While clear, concise, precise communication is the goal with both, the overall task when writing a brief differs greatly from drafting a contract.  When writing a brief, the attorney comes in after there has been a dispute and tries to resolve it.  The attorney takes the existing facts and law, as they were, and tries to make the best out of them.  On the other hand, when drafting a contract the attorney does the opposite:  the attorney learns what the client wants to happen and then creates the law (the contract) that will control.  If done well, a well-written contract can preclude many disputes from occurring.    Brief writing is backward looking, while contract drafting is forward looking.

Question: What is your favorite contract drafting tip?
Learn how to use forms properly.  Contract drafting does not equal copying a form.  Attorneys who draft contracts use forms regularly to help them generate ideas and get started, but their final product will often be significantly different from the form off of which it was based.  If you use a form, always assume you will need to revise it by using your own language, reorganizing it, adding provisions, removing provisions, etc.  Forms are a great resource if used as a guide, but simply copying a form without giving it a lot of independent thought can easily lead to malpractice.

Question: What’s your go-to editing or style manual?
Either A Writer’s Reference, by Diana Hacker, or The Redbook: A Manual on Legal Style, by Bryan Garner.

Question: When you’re not teaching legal writing, what hobbies occupy your time?
I have three kids, so any spare time I have is typically spent spending time with them or watching them in their activities.  Adopting my kids’ hobbies and spending time with them is what I enjoy the most at this point in my life.  Hobbies I used to have, which I still try to do when I can, include making furniture, watching sports, mountain biking, playing basketball, spending time up north, traveling to national parks, watching movies with my wife, reading, and listening to music late at night when everyone else has gone to bed.

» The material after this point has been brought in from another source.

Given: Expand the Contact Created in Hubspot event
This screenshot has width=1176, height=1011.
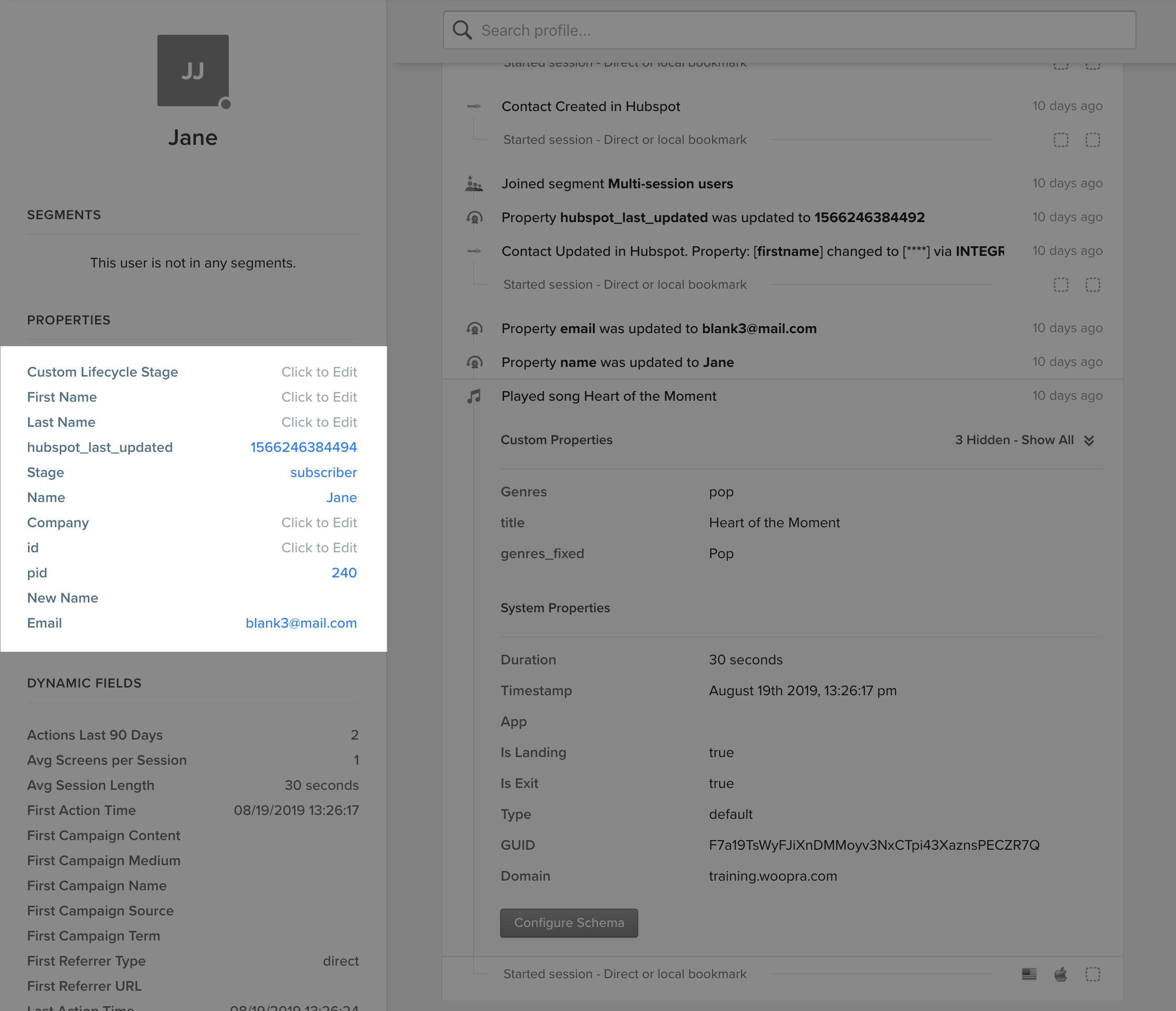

Question: Who is your favorite author? 
Raymond Carver

Question: What is your favorite band?
The Samples, and Pearl Jam

Question: Who has influenced your professional career?
Several people, but the person who has probably led most directly to me being a writing professor is Andrea Sununu, my British Writers professor in college.  At the time, I disliked English classes, and I took British Writers just to fulfill a requirement, excited that it would be my last English class ever.  But Prof. Sununu completely changed the way I viewed writing.  After that course, I ended up majoring in English and loving the challenge writing presents.  I have never met a person who was more dedicated and harder working than Prof. Sununu.